▶ **Task objective**: Exactly and only the lines below from the one containing "Viewport: 973px width, 677px height." down to the one containing "Task: Open the" are wanted, both included; please exclude every picture.

▶ **Dataset content**:
----

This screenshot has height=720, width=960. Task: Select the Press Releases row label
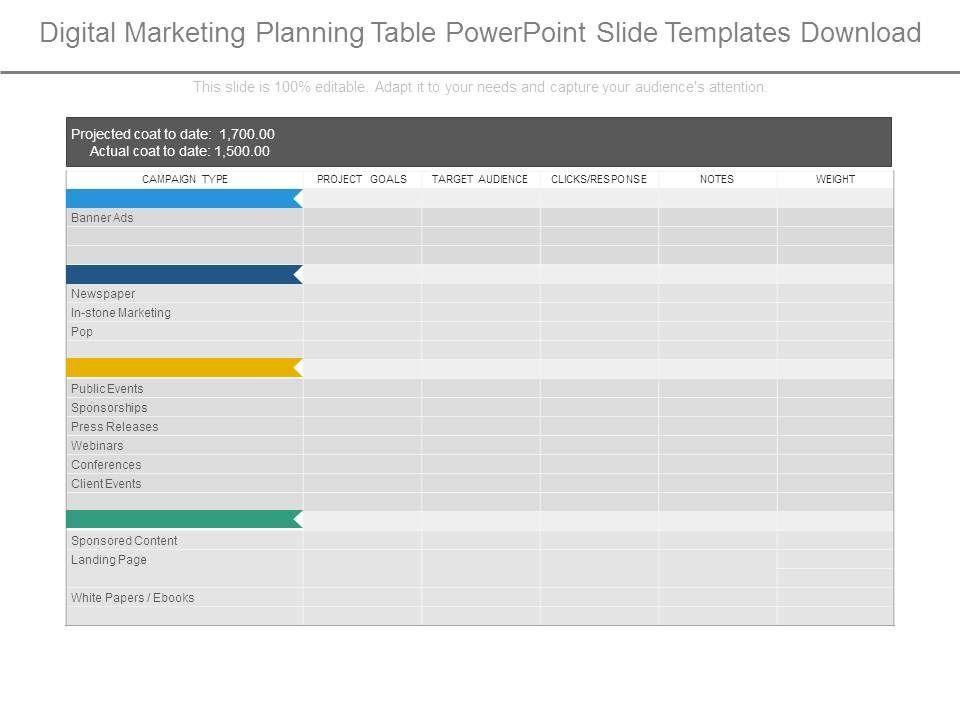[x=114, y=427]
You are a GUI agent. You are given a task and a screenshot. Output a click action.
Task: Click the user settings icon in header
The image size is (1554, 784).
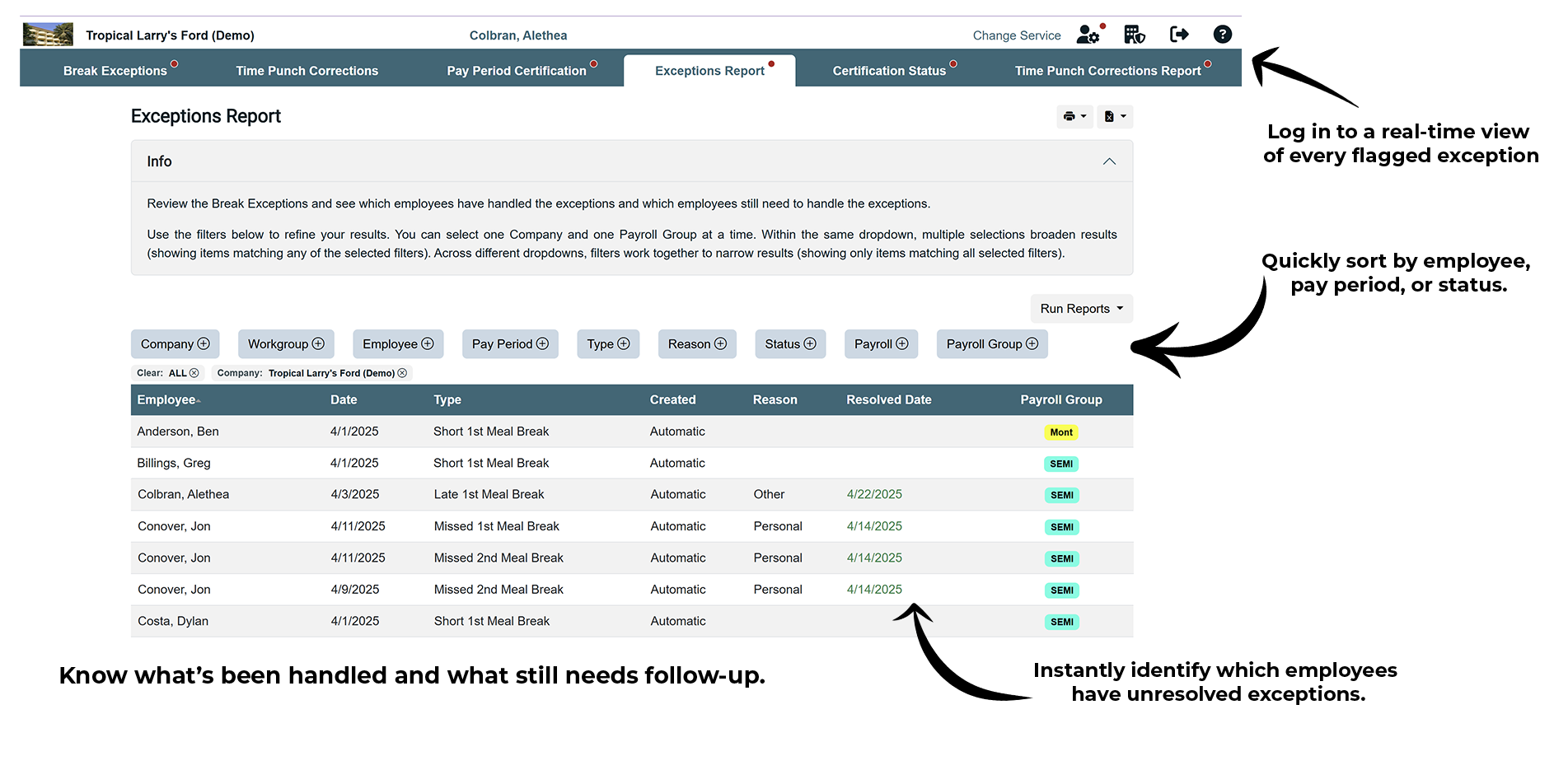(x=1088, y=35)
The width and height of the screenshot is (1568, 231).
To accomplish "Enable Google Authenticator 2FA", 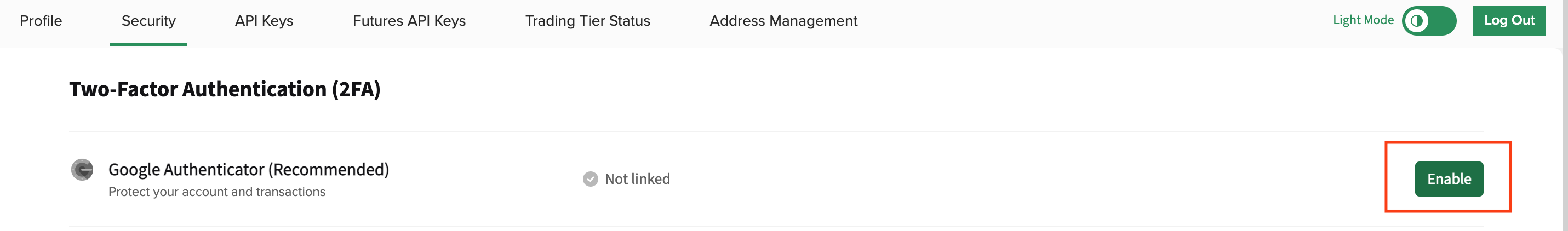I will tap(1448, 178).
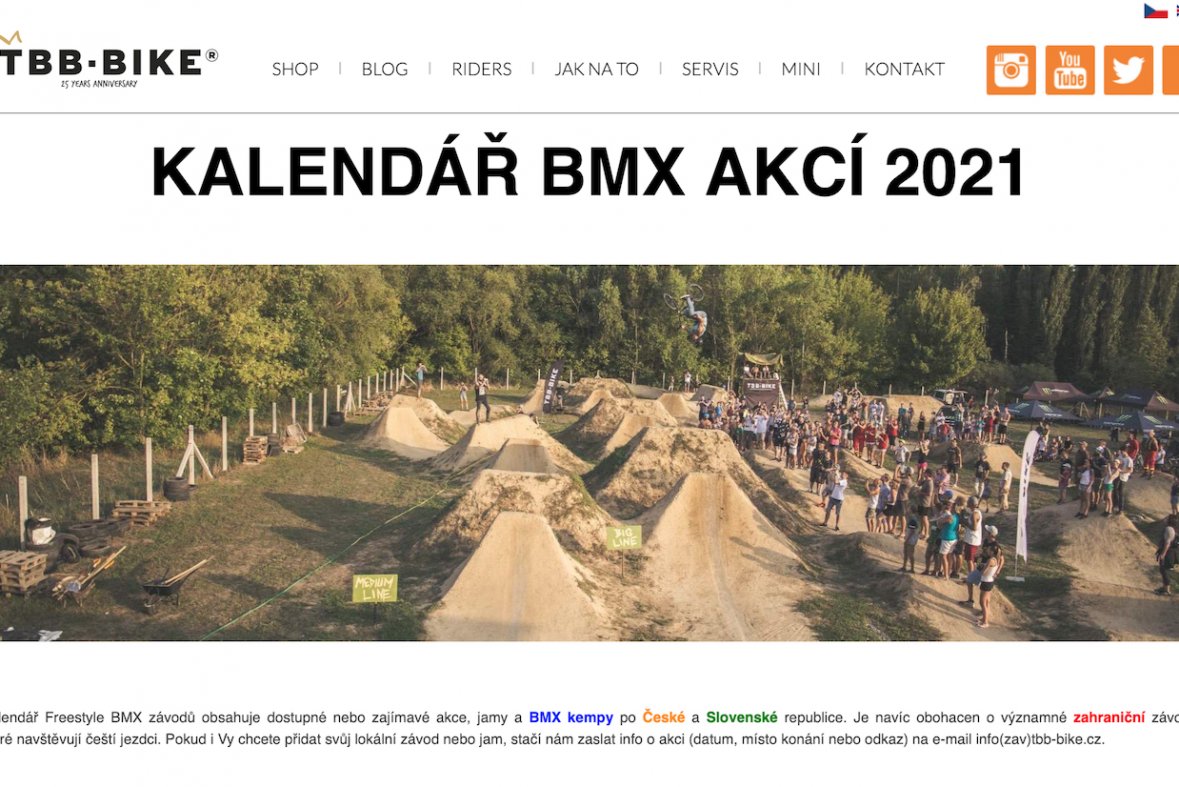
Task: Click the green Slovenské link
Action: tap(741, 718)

----

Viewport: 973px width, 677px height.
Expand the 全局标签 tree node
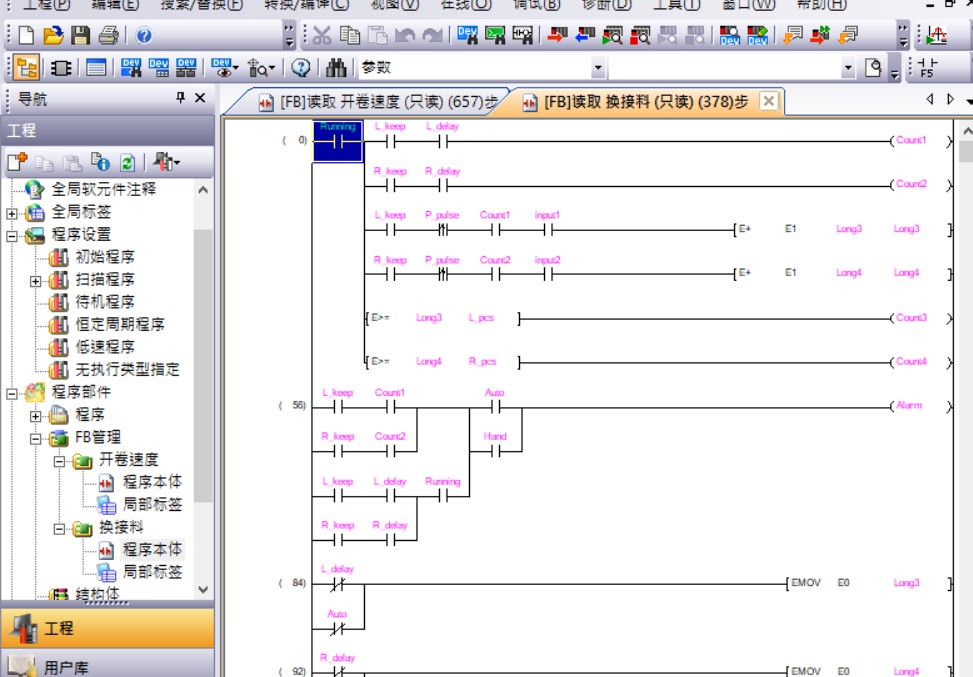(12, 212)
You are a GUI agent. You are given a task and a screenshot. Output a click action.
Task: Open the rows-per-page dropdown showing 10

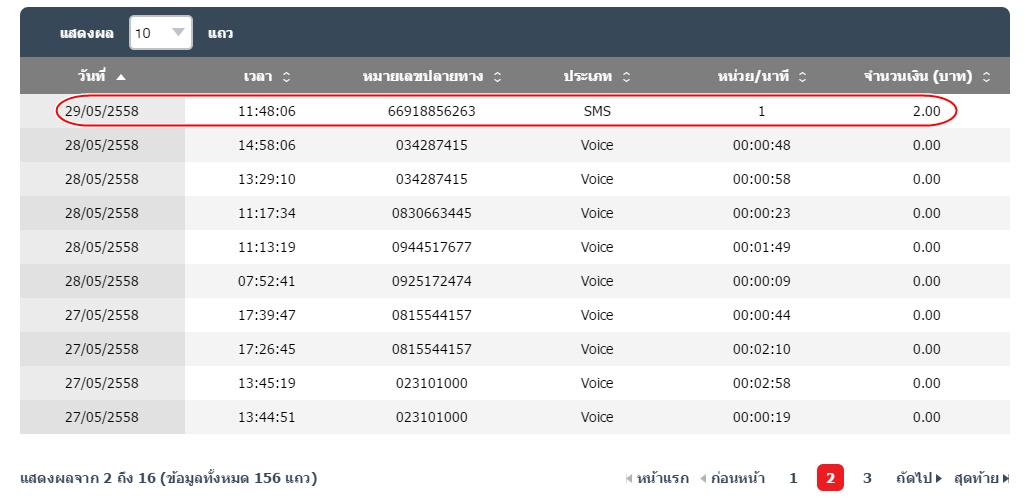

----

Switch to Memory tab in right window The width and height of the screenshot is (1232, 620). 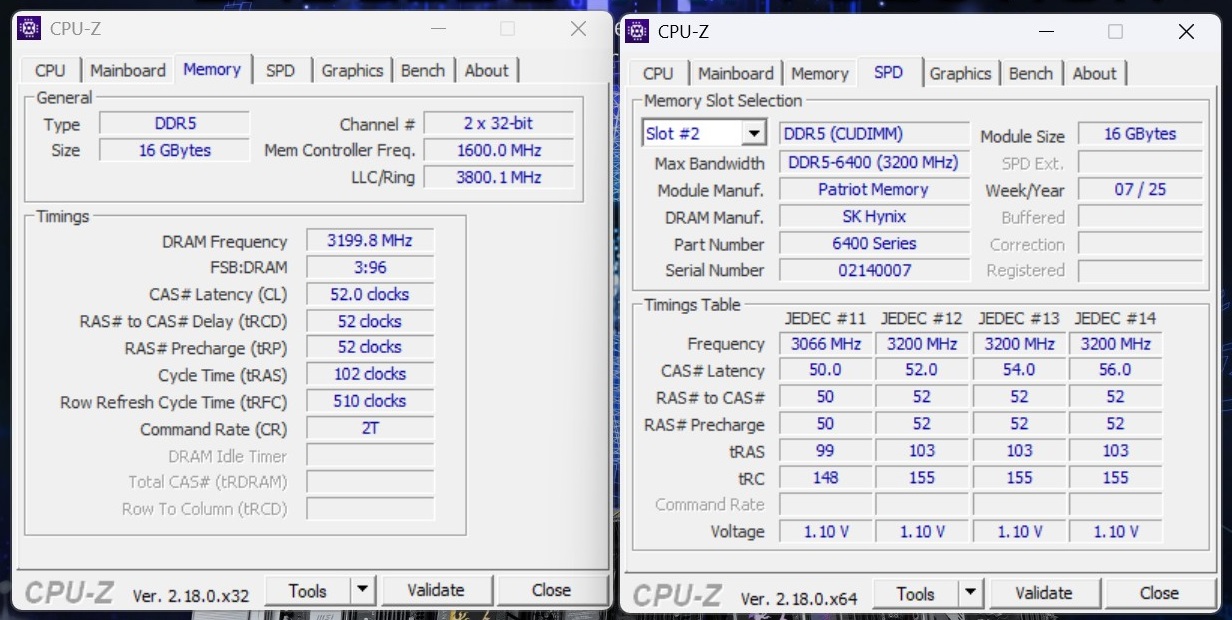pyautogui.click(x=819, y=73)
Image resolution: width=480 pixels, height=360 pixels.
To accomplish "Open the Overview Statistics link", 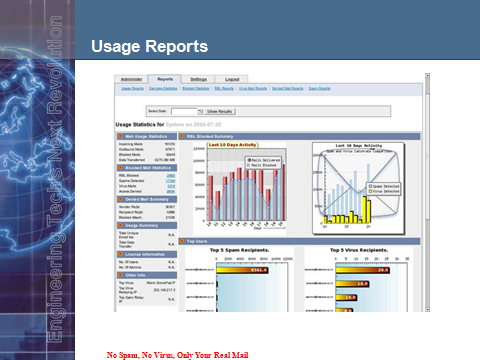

----

▶ **Written response**:
Viewport: 973px width, 677px height.
Expand the 全局标签 tree node
(12, 212)
You are a GUI agent. You are given a task and a screenshot. Output a click action.
Task: Open the rows-per-page dropdown showing 10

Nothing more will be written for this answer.